Fotografía


La idea era tener únicamente las necesarias para la exposición, pero los años habían convertido las fotografías de la residencia de los Forger en una serie de viñetas familiares. Decoraban la pared cercana a la puerta de entrada, acompañadas de otras elegidas, tomadas o cedidas por Eden. La elección había sido un trabajo meticuloso en primer lugar, porque en ningún caso debían mostrar su nula autenticidad. Así, cada fotografía fue tomada en diferentes fechas y partes.

Pero un día en el parque, la familia fue invitada a representar uno de sus primeros paseos con Bond.

Y el gran hocico del perro blanco con sus dueños detrás quedó retratado en el mueble del salón.

La fotografía había captado ese preciso momento. Lo hizo en la segunda y tercera Stella de Anya, porque fueron hazañas académicas en Lengua Clásica y en un concurso de Poesía. También durante las vacaciones de invierno del tercer año de la familia, cuando Loid y Yor no mostraron caras incómodas ante el contacto físico.

Su imagen juntos haciendo un gran muñeco de nieve tenía tres copias extra.

Y hubo otros grandes momentos o eventos demasiado grandes para asimilarlos todos a la vez. Así que, durante una tarde lluviosa del cuarto año de Anya en el Edén, aprovecharon para ordenar las fotografías adecuadamente.

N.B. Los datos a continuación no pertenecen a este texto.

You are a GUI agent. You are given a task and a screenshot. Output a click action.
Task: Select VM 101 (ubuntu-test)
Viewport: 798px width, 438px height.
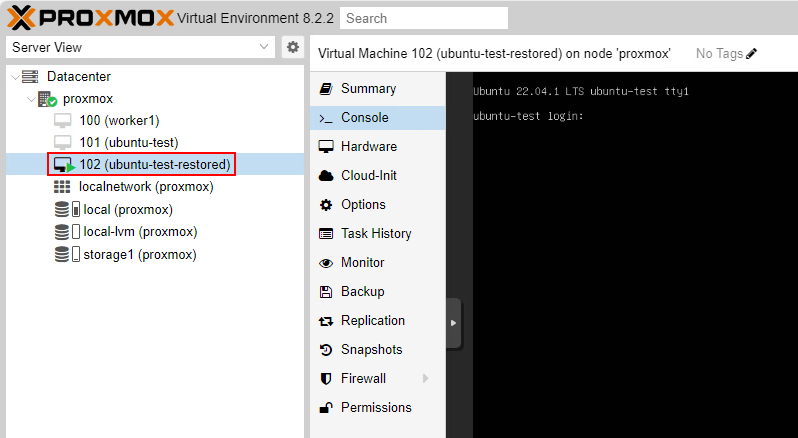tap(127, 142)
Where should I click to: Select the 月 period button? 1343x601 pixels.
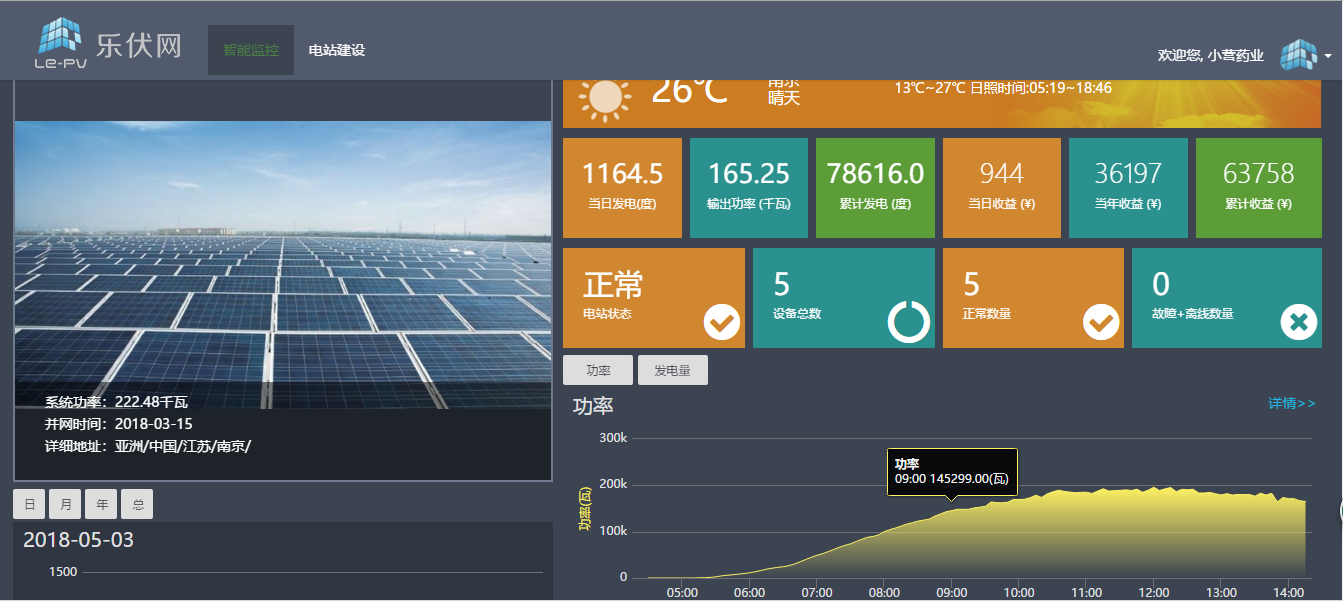click(66, 505)
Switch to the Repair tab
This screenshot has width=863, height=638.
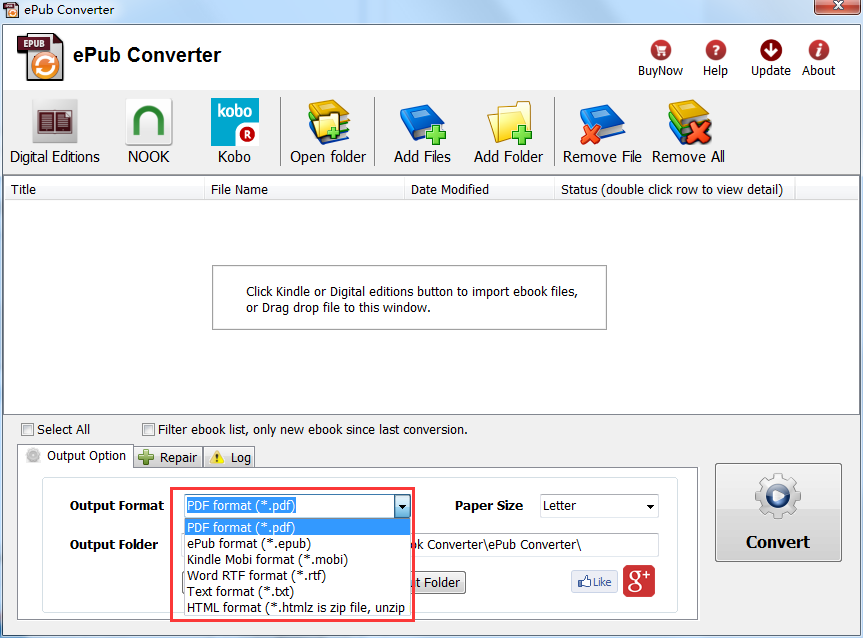167,456
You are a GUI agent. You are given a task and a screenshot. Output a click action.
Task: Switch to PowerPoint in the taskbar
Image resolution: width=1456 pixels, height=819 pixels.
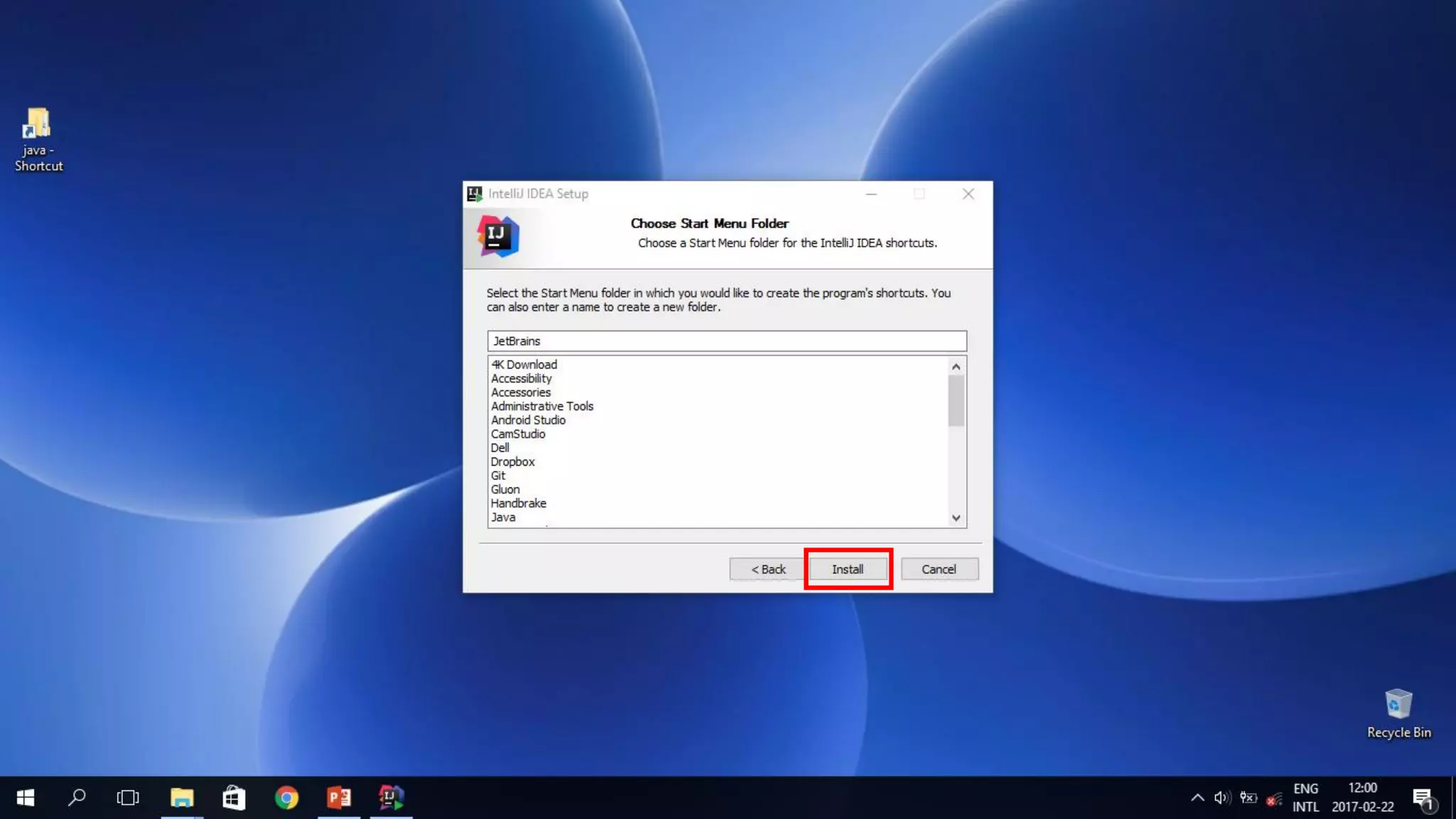[x=339, y=798]
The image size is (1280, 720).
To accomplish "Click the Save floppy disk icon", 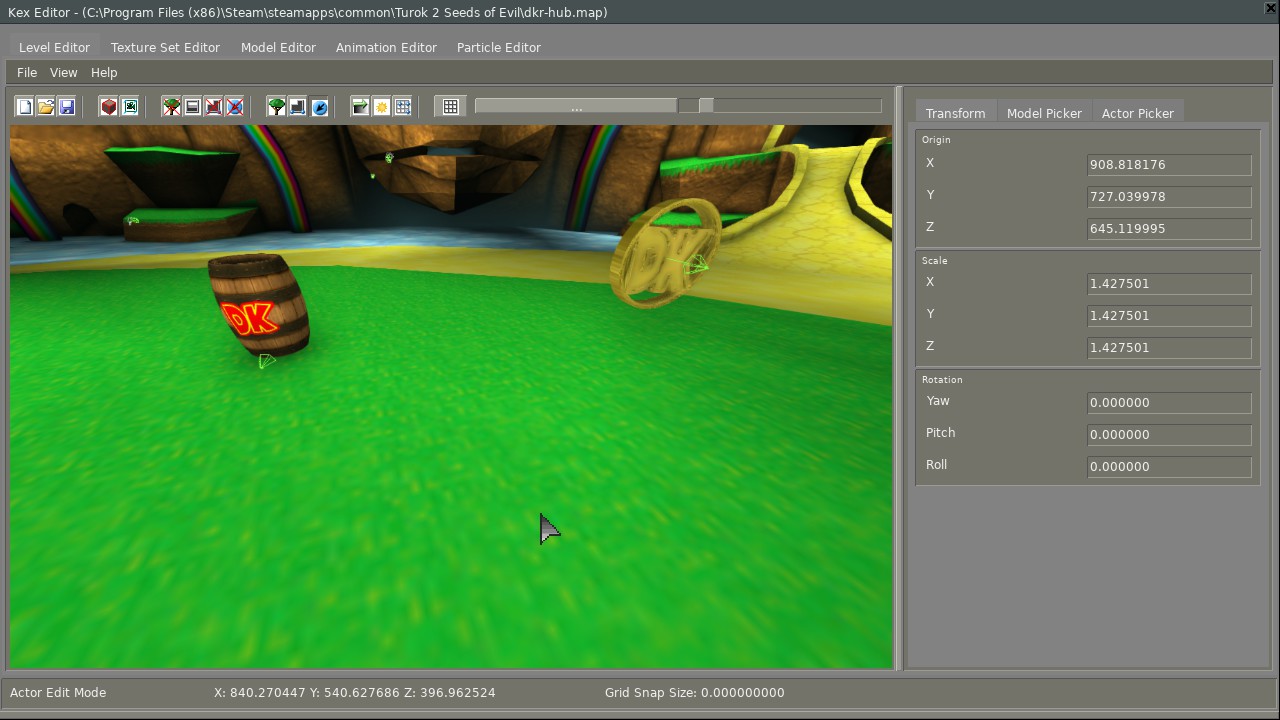I will click(x=67, y=107).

La mesa del té y la mesa principal quedaron llenas de fotos y lápices, que fueron anotando y añadiendo descripciones.

—¿Por qué lo escribes, papá?

—¿Eh?

—"Anya y Bond en la nieve del parque" —repitió la niña leyendo el reverso de una fotografía—. Anya sabe que ese día estuvo en la nieve con Bond.

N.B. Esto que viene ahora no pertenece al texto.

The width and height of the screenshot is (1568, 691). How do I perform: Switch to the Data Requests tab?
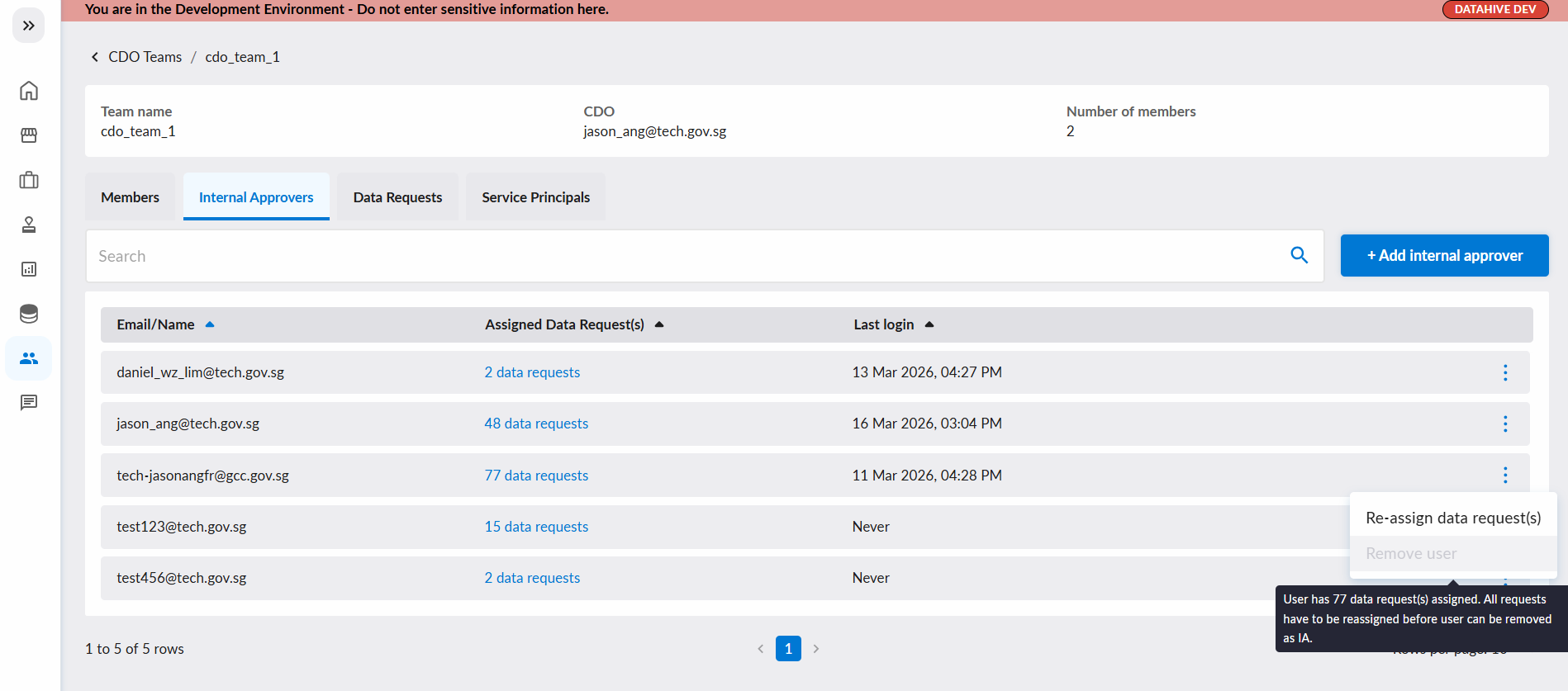click(397, 197)
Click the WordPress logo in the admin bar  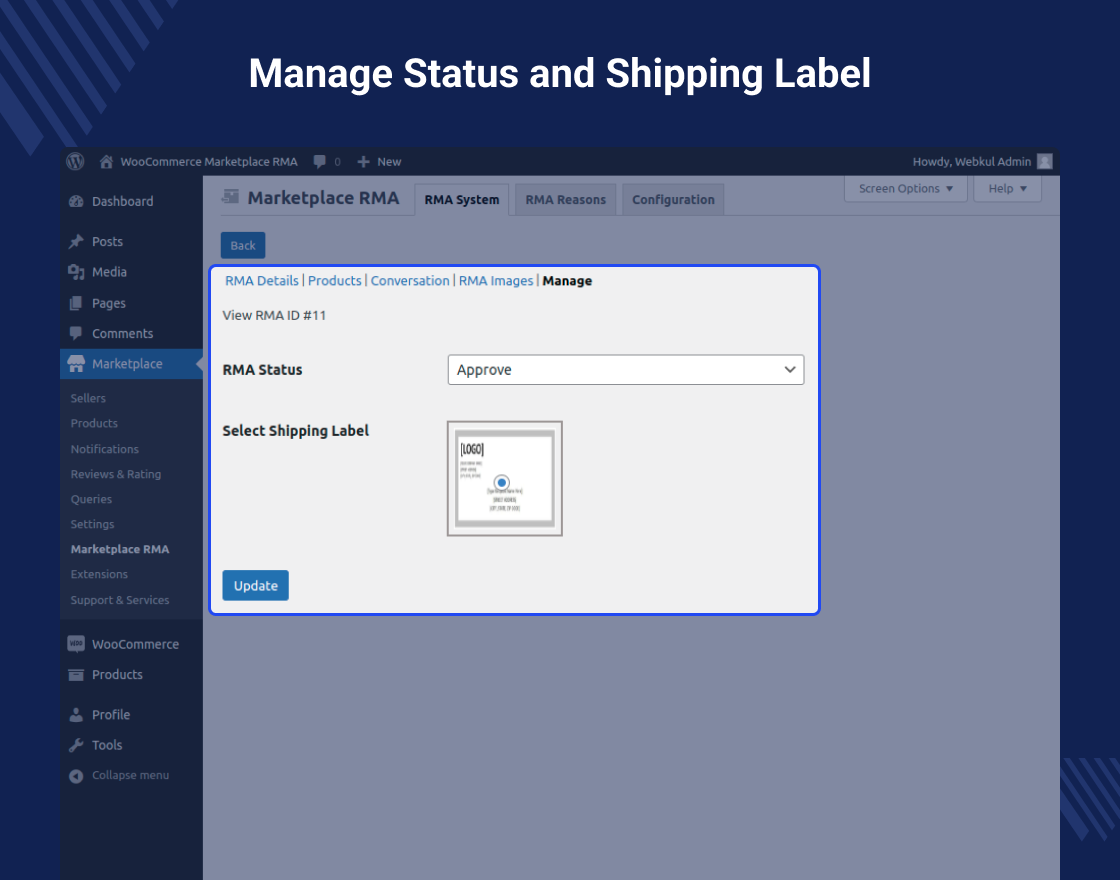pyautogui.click(x=75, y=161)
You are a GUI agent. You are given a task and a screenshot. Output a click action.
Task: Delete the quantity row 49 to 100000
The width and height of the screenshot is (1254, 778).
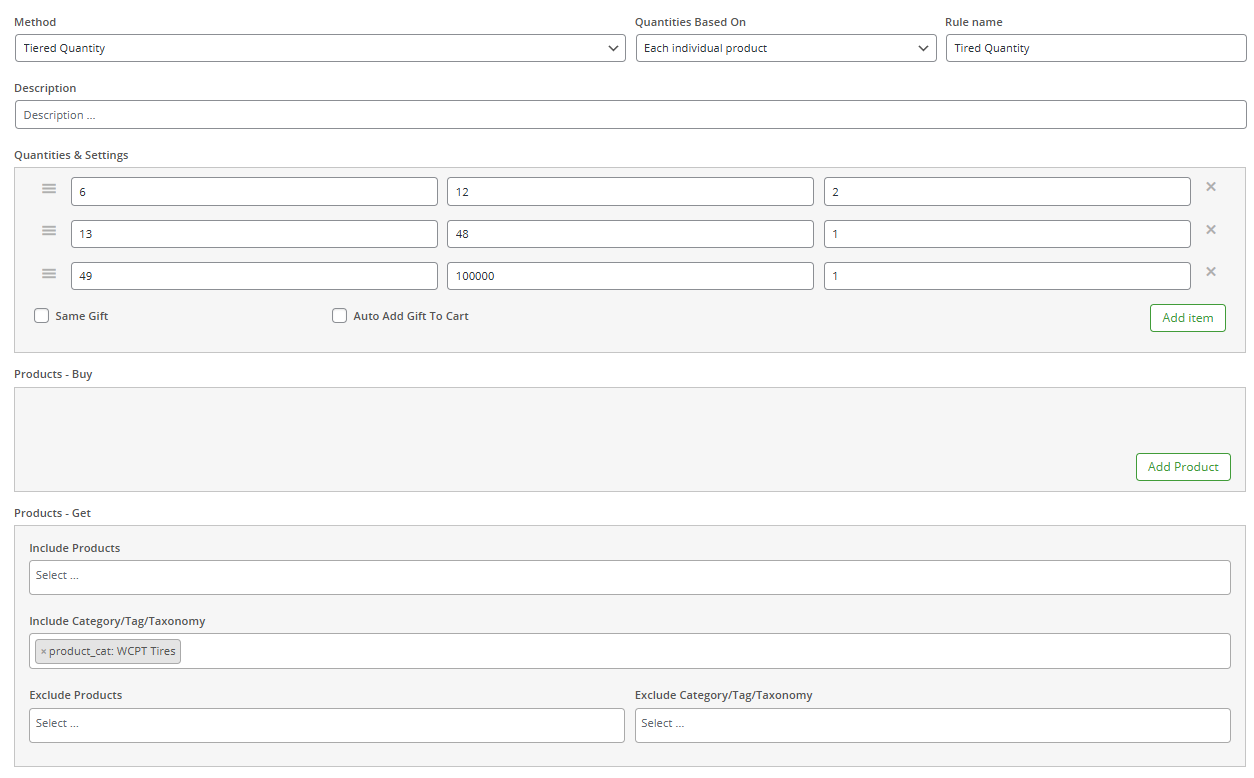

—Lo sabemos —dijo Loid con una sonrisa—. ¿Por qué escribo? —se preguntó el hombre y se llevó una mano a la barbilla—. Porque a veces hay que hacerlo —y miró a Yor que entraba con las tazas—. Vamos, sigamos con nuestro trabajo.

«Las fotografías son un recurso visual para la captura de un momento preciso, pero también es de suma importancia dejar un registro escrito sobre el escenario» pensaba Twilight para sí mientras tomaba su café «Una imagen sin un contexto adecuado puede ser usado para actividades peligrosas y que se olvide su verdadero propósito».

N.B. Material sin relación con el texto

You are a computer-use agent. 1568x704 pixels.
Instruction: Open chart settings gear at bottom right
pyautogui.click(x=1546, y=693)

—¡¿Es importante escribir?!

—¿De qué estás hablando? —preguntó Yor con una mirada curiosa.

—De la escritura —explicó Anya sin dejar de mirar a su padre. Loid enarcó una ceja—. ¿Escribimos lo que pasa en las fotografías para no olvidarlo? No me gustaría olvidar cuando estaba en la nieve con Bond.

Twilight se sorprendió cuando escuchó eso que, en cierto modo, sí, tenía razón. Pero también decía mucho la cara de su hija al mencionarlo, era casi como si tuviera verdadero miedo a olvidar.

Tenía miedo de olvidar a su familia.

«Una familia para una misión» recordó y miró a su hija cuando estaba a punto de pronunciar su nombre hasta que dejó la taza bruscamente.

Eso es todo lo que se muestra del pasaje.